It is critical to delineate the structural information on the N-terminal extension relative to other Tn components to understand molecular mechanisms underlying these functional consequences. The N-terminal extension of cTnI interacts with the N-terminal lobe of TnC and modifies the conformational states of the N-terminal lobe of TnC (47, 48). With phosphorylation, there is a depression of the affinity of the cTnI N-terminal extension and the N-terminal lobe of cTnC (47,–50). Evidence also indicates that that the N-terminal extension of cTnI is located close not only to the N-terminal lobe of cTnC but also to the switch region of cTnI. Warren et al. (51) reported intramolecular cross-linking between cTnI at amino acid 5 or 18 and the switch region of TnI in the Tn complex. Ward et al. (52) determined which amino acid residues of the N-terminal extension participate in the interaction with cTnC. They generated a series of N-terminal deletion mutants of cTnI and measured calcium-dependent ATPase activities before and after PKA treatment. The deletion mutants up to position 18 were phosphorylated by PKA at the same rate and to the same extent as wild-type cTnI. The ΔpCa50 values of ATPase activities before and after PKA treatments were similar and substantial for all of the deletion mutants up to position 15, indicating that residues 1–15 of cTnI play only a minor role in transmitting the phosphorylation signal to other myofilament proteins. Ward et al. (53) also showed that peptide residues 1–18 of cTnI do not bind to cTnC. NMR studies (53, 54), as well as previous studies (37), demonstrated that PKA phosphorylation at Ser23 and Ser24 produced only localized structural effects in segment residues ~25–35.

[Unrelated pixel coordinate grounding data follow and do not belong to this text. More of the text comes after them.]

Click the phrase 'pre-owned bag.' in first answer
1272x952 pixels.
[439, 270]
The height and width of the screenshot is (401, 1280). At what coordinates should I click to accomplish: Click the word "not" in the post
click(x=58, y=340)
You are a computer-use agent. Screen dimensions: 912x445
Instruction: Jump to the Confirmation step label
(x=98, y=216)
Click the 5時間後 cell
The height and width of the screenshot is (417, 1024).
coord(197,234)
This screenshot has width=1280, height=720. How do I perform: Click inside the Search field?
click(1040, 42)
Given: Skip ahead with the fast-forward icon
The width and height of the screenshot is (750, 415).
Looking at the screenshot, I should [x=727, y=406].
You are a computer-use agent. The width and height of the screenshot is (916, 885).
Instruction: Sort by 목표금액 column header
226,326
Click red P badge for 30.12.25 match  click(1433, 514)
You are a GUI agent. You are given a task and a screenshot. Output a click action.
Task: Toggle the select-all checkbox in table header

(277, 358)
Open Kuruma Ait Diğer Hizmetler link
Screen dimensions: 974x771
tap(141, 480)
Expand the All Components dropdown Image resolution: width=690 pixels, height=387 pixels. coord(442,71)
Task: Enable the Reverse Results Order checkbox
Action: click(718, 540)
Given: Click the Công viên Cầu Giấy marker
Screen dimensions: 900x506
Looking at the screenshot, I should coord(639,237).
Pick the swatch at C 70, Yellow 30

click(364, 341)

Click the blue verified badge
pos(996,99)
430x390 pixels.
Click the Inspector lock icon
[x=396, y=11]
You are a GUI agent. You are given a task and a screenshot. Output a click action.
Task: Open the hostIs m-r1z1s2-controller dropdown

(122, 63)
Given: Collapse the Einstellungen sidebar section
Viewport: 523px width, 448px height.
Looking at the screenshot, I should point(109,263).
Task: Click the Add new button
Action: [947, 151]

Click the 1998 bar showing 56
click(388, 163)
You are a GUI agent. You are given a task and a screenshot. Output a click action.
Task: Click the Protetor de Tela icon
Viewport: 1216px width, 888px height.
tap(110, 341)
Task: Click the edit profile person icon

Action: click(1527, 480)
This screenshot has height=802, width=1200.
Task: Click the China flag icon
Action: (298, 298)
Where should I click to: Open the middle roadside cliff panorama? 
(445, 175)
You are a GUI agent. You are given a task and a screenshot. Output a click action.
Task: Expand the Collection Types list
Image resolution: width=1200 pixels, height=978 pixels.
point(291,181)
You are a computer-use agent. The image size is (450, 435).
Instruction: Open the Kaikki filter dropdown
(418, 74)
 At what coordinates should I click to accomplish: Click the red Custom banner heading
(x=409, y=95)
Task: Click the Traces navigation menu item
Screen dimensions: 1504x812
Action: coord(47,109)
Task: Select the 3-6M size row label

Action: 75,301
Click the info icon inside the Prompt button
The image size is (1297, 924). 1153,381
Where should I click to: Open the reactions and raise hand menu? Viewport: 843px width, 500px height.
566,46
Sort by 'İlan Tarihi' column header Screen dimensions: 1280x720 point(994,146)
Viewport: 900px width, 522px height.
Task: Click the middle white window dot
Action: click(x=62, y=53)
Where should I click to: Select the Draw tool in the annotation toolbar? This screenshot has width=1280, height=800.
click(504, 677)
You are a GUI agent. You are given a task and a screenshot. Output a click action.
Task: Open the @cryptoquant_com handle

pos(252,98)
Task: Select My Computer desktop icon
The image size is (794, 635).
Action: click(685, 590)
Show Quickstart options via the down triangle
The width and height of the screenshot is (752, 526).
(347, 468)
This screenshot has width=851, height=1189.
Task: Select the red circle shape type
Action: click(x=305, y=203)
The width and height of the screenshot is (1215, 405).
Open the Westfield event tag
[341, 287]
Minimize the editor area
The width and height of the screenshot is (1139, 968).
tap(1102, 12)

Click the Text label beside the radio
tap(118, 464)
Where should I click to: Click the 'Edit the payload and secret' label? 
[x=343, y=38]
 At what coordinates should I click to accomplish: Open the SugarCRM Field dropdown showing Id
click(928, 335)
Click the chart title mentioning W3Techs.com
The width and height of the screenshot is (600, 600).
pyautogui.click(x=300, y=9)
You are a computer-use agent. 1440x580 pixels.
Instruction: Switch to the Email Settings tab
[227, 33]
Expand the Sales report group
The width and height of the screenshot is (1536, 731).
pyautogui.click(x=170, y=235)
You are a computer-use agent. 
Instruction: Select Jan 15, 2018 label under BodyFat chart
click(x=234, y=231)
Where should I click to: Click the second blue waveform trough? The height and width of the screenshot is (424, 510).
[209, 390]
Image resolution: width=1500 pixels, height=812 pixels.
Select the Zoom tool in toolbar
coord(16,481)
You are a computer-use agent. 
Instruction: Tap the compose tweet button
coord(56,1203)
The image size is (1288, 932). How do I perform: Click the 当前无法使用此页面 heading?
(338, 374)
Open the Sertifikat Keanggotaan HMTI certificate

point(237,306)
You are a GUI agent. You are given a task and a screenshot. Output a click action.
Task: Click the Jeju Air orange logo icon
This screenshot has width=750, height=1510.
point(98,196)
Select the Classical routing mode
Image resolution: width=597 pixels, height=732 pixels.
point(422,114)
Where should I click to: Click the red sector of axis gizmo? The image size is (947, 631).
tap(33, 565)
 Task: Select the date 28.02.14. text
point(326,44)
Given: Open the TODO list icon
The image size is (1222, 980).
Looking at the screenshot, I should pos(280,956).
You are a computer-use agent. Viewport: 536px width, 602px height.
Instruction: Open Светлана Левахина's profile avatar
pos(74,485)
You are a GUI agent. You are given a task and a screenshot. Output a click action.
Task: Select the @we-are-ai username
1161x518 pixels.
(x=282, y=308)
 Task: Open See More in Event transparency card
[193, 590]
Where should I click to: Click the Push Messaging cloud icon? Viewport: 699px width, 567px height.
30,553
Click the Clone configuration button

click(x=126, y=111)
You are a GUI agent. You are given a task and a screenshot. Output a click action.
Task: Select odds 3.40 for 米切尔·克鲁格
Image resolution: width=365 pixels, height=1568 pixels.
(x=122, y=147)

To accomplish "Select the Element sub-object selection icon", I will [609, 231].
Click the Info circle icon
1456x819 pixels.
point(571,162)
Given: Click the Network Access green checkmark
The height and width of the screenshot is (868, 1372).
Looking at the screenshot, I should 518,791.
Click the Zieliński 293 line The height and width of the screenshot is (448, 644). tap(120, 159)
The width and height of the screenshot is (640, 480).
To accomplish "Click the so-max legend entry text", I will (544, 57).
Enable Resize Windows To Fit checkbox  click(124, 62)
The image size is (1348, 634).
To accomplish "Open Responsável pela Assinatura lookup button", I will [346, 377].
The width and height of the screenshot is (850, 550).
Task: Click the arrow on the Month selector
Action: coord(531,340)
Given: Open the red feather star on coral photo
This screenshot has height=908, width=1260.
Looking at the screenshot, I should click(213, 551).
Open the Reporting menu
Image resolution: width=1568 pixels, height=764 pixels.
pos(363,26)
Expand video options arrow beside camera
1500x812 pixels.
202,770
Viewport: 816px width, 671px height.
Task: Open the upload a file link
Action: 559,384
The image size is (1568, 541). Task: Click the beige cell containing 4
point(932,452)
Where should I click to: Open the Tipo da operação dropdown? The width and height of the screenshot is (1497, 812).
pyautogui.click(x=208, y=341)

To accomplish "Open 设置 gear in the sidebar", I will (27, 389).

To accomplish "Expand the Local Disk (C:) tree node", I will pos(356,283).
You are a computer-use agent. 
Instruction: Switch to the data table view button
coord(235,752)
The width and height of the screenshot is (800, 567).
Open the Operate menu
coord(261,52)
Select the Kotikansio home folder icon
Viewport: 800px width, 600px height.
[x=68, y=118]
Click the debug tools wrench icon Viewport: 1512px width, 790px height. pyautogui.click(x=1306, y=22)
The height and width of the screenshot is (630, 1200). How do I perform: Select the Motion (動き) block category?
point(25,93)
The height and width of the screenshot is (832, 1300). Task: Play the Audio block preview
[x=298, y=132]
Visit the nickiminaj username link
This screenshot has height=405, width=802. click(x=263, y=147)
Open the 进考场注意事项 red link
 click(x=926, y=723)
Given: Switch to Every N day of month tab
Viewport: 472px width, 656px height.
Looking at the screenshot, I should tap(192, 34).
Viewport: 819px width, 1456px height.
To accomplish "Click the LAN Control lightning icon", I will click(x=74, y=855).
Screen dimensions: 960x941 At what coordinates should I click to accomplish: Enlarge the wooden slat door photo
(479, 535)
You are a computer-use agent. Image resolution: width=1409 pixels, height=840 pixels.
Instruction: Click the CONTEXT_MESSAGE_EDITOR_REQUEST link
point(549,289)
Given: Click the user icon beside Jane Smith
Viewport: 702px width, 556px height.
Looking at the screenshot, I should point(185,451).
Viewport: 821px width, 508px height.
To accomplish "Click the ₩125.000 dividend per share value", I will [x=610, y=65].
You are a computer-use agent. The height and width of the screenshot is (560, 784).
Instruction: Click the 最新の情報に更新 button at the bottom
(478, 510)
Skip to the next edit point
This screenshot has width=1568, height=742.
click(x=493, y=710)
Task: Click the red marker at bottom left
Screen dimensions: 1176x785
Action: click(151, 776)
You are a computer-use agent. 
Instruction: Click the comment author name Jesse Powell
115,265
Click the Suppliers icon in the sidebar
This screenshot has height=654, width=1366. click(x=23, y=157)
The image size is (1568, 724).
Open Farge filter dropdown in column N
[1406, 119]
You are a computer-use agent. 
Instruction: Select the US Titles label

A more detailed picture of the intermolecular interactions between the N-terminal extension and the N-terminal lobe of cTnC and the intramolecular interactions within TnI was proposed by Howarth et al. (5). They determined the solution structure of the bisphosphorylated N-terminal extension (residues 1–32) of cTnI and modeled the N-terminal extension into the crystal structure of the core domain of cTn (4) based on bioinformatics analysis and previous small angle scattering experiments. According to their model, the N-terminal extension interacts with cTnC near Leu29, as also demonstrated in peptide array experiments (55) with cTnI in a non-phosphorylated state. Upon bisphosphorylation, cTnI undergoes relatively drastic conformational transitions, resulting from a hinge-like movement within residues 33–42. Molecular docking experiments designed for maximum interactions of the N-terminal extension with opposite polarity showed that the acidic residues in the N-terminal end, such as Asp3, Glu4, Asp7, and Glu11, interact with the basic residues in the inhibitory region, suggesting intramolecular interactions. Photo-cross-linking experiments in the presence of Ca2+ showed that benzophenone attached to Cys5 or Cys19 cross-linked to the switch region of cTnI in the non-phosphorylated cTn complex, indicating that the N-terminal extension exists in an equilibrium between these two proposed structural states without phosphorylation (51).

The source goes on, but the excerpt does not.